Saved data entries
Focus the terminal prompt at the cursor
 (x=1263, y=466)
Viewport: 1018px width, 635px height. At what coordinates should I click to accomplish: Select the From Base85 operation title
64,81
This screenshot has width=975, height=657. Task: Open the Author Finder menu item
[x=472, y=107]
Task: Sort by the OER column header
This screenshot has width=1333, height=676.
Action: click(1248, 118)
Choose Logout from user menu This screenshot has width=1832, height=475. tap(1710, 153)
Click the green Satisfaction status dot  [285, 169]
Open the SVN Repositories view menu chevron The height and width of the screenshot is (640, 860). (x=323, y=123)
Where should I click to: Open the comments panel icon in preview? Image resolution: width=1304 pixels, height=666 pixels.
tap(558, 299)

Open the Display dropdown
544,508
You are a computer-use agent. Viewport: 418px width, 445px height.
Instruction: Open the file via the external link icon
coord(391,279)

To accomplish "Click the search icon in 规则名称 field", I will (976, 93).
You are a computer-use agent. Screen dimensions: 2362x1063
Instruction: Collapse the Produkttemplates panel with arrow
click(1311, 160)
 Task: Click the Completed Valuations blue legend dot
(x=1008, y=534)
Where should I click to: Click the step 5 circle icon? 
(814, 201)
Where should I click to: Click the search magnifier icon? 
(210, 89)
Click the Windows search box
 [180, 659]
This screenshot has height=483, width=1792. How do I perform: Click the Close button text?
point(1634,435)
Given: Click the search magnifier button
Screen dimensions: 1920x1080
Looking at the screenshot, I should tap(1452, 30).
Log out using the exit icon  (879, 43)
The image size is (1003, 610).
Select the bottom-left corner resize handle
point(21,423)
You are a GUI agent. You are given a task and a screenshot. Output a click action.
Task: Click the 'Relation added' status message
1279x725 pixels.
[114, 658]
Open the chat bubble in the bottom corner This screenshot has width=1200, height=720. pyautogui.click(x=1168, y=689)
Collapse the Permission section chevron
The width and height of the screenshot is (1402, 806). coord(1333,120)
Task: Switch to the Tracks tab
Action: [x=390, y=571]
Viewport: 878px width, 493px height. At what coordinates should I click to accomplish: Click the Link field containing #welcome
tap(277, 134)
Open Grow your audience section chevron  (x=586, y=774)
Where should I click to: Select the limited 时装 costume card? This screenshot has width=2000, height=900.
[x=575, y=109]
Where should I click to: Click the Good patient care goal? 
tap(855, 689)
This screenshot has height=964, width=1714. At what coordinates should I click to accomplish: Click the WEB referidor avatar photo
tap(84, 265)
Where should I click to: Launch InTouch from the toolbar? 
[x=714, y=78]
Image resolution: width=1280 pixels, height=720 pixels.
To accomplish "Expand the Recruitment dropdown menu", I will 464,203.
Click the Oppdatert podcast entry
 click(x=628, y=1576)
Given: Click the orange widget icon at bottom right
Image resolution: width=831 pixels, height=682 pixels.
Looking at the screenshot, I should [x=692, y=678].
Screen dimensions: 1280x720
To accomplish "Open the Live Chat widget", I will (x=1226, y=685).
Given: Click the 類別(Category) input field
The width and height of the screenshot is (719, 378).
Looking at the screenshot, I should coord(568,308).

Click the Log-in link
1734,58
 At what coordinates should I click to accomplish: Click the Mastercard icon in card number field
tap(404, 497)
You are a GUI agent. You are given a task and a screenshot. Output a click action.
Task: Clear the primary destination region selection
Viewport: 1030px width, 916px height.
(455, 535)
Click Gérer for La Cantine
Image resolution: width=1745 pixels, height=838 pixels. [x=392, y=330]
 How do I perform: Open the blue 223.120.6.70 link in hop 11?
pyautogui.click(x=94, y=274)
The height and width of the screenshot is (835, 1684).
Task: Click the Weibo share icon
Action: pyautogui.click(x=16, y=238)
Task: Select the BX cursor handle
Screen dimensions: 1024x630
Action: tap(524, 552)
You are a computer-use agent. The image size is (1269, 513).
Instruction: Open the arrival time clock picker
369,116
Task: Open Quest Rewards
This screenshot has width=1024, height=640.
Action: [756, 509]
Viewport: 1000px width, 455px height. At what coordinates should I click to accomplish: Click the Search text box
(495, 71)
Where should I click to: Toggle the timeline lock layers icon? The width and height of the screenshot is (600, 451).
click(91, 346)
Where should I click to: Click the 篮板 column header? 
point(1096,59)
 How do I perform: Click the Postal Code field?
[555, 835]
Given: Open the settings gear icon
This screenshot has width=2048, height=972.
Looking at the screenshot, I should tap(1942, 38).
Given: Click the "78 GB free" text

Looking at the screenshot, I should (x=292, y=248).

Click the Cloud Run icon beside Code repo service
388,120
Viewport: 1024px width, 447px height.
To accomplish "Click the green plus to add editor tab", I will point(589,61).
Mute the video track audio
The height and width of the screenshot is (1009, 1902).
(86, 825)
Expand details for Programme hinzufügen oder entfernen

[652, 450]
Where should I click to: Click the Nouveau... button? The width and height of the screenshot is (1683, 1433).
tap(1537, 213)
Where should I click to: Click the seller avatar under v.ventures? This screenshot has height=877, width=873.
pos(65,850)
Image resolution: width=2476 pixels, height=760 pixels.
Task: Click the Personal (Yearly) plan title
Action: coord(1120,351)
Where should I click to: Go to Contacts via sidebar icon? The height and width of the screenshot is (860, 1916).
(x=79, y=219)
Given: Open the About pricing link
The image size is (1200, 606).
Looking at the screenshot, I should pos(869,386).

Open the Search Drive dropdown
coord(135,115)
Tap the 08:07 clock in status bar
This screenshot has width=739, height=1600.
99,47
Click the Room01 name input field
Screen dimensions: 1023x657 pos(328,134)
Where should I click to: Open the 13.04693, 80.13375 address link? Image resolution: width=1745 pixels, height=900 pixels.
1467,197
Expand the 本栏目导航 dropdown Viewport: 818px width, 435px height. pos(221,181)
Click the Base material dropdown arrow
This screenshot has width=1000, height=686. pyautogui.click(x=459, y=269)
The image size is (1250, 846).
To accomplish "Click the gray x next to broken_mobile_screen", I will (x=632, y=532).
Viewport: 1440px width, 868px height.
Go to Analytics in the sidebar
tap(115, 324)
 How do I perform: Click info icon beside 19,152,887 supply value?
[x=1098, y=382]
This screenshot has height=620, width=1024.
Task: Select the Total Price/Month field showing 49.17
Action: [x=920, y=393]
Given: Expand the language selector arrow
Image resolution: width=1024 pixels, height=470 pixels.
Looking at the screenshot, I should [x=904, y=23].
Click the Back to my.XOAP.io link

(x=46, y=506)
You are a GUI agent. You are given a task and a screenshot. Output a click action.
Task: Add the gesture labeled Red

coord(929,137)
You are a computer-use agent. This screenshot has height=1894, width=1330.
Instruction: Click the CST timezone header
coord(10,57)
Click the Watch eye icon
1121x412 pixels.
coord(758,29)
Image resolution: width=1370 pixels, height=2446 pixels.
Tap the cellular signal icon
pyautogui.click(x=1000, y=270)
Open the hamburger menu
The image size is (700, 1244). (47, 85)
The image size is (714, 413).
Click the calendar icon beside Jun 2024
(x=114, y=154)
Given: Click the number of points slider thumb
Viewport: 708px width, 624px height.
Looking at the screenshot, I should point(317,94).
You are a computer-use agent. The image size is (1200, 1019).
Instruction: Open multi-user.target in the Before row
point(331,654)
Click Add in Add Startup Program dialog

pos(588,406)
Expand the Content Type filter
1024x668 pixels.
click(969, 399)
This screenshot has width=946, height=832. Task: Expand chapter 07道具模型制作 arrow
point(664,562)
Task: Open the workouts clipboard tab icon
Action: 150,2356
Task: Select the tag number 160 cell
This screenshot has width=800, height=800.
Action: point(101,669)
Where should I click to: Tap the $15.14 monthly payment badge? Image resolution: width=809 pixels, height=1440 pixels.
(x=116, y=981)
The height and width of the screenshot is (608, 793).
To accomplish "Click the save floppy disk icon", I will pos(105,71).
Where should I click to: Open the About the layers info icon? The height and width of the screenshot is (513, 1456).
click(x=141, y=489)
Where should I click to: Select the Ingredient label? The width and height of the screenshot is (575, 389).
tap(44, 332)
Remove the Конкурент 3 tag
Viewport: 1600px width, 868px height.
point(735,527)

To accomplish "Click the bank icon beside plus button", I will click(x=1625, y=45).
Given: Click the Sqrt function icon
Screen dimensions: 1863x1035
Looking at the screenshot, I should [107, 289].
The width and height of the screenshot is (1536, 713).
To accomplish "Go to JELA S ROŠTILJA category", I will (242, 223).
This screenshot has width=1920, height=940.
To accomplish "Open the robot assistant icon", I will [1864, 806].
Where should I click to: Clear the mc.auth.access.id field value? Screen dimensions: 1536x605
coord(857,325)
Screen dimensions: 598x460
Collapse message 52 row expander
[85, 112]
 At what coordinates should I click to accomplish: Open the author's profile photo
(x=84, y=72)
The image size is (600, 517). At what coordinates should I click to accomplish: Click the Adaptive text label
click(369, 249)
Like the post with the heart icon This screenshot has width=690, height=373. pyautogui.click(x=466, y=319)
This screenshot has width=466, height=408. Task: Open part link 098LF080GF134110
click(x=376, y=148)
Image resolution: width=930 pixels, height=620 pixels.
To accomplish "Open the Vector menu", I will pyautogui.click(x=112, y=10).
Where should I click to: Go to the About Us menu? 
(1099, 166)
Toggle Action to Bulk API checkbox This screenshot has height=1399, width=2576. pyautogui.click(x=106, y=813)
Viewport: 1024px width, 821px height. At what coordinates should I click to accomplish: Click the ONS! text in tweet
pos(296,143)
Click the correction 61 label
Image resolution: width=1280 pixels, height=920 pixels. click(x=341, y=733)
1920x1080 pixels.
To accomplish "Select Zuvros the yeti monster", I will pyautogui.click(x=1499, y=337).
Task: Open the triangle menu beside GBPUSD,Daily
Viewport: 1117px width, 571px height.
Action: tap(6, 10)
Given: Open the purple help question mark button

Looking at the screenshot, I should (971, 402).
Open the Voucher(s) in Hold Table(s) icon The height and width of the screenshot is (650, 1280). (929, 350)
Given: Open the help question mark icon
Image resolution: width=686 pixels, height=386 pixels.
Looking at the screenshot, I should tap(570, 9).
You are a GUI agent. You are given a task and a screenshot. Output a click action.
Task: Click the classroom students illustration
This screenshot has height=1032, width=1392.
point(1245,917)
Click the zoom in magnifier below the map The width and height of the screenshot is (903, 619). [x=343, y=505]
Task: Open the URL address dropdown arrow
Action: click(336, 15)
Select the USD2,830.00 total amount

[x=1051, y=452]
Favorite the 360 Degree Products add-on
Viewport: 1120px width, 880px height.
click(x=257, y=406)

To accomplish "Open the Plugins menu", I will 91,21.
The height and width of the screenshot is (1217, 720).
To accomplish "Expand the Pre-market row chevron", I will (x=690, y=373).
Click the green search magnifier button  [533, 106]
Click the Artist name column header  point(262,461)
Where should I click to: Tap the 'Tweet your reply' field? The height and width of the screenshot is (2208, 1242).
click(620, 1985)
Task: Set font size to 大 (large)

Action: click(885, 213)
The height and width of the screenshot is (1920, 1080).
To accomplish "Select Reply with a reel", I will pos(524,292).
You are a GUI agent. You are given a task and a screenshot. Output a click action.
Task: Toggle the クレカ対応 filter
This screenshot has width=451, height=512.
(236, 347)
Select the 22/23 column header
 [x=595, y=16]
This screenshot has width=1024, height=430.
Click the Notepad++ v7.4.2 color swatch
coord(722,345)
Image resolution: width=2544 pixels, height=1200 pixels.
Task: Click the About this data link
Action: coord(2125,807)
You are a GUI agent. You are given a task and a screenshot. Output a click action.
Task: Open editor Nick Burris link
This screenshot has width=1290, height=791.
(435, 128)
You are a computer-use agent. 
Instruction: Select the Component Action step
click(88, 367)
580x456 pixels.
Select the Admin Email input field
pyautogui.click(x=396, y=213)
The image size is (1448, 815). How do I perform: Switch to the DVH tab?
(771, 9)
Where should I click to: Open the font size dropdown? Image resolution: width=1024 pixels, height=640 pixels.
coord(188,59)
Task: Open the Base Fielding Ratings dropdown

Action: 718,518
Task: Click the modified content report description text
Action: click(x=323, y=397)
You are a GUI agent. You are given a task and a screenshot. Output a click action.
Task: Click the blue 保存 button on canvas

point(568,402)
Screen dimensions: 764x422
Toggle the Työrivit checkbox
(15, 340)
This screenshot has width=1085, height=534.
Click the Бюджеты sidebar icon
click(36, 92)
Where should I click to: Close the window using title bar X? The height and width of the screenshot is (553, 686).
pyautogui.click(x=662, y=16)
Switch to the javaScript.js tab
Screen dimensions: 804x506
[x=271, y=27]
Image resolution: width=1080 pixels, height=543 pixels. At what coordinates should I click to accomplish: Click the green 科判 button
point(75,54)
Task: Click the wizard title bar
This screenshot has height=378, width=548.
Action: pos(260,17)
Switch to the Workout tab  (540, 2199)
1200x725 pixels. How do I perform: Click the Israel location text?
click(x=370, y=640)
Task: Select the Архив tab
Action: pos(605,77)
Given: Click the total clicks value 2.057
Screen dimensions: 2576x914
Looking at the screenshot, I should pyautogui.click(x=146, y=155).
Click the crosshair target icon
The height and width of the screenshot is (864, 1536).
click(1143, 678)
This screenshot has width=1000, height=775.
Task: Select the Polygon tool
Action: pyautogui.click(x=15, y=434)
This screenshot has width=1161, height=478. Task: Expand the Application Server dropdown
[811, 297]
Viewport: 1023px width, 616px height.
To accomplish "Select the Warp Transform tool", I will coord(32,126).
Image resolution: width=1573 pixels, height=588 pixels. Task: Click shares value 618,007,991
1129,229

### [Task description]
What are the lines above, starting at the one with "Switch to the Workout" and ending at the one with "Given: Click the total clicks value 2.057"? Give them again exactly, and only them.

### [Output]
Switch to the Workout tab  (540, 2199)
1200x725 pixels. How do I perform: Click the Israel location text?
click(x=370, y=640)
Task: Select the Архив tab
Action: pos(605,77)
Given: Click the total clicks value 2.057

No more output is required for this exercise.